◆ EXERCISE ◆
The answer must be an exact copy of every entry, with no pictures in it.

◆ Stored items ◆
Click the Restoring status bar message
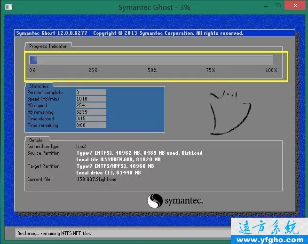This screenshot has width=308, height=244. click(54, 233)
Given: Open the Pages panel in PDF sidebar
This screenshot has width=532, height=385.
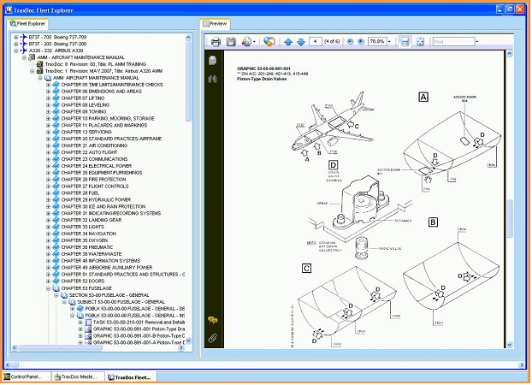Looking at the screenshot, I should (x=212, y=62).
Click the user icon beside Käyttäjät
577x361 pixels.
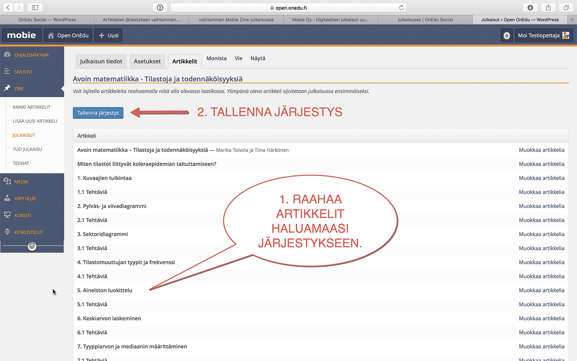[7, 198]
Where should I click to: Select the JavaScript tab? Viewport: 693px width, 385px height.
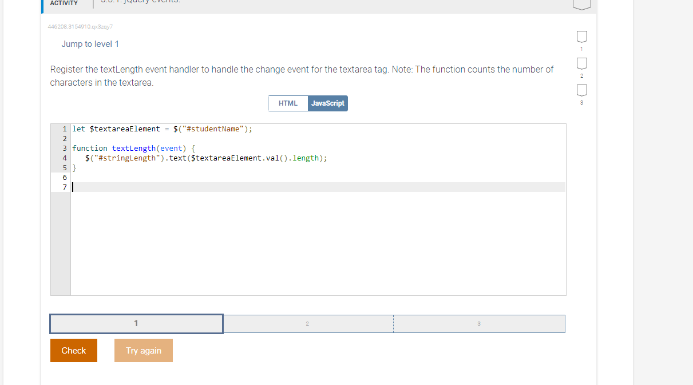click(x=327, y=103)
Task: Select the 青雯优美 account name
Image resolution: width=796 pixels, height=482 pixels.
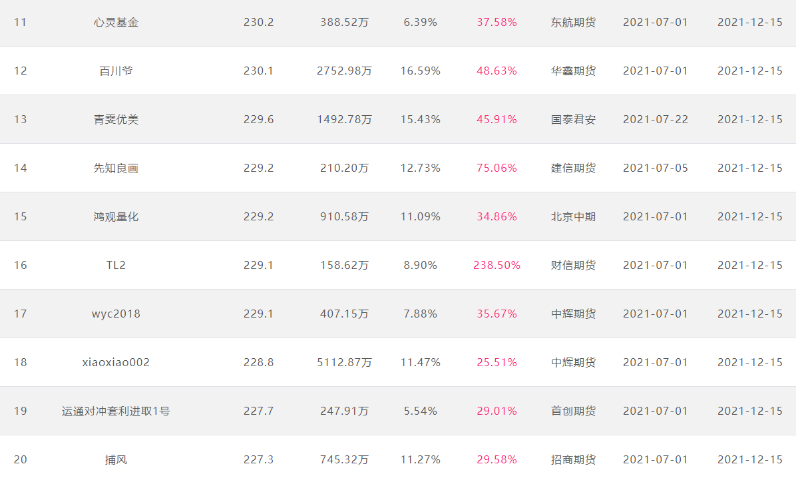Action: pos(116,119)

◆ EXERCISE SOLUTION ◆
Click the Restoring status bar message
This screenshot has width=308, height=244. click(54, 233)
Given: Open the Pages panel in PDF sidebar
This screenshot has width=532, height=385.
Looking at the screenshot, I should (x=212, y=62).
Click the user icon beside Käyttäjät
577x361 pixels.
[7, 198]
Where should I click to: Select the JavaScript tab? Viewport: 693px width, 385px height.
click(x=327, y=103)
Task: Select the 青雯优美 account name
Image resolution: width=796 pixels, height=482 pixels.
Action: pos(116,119)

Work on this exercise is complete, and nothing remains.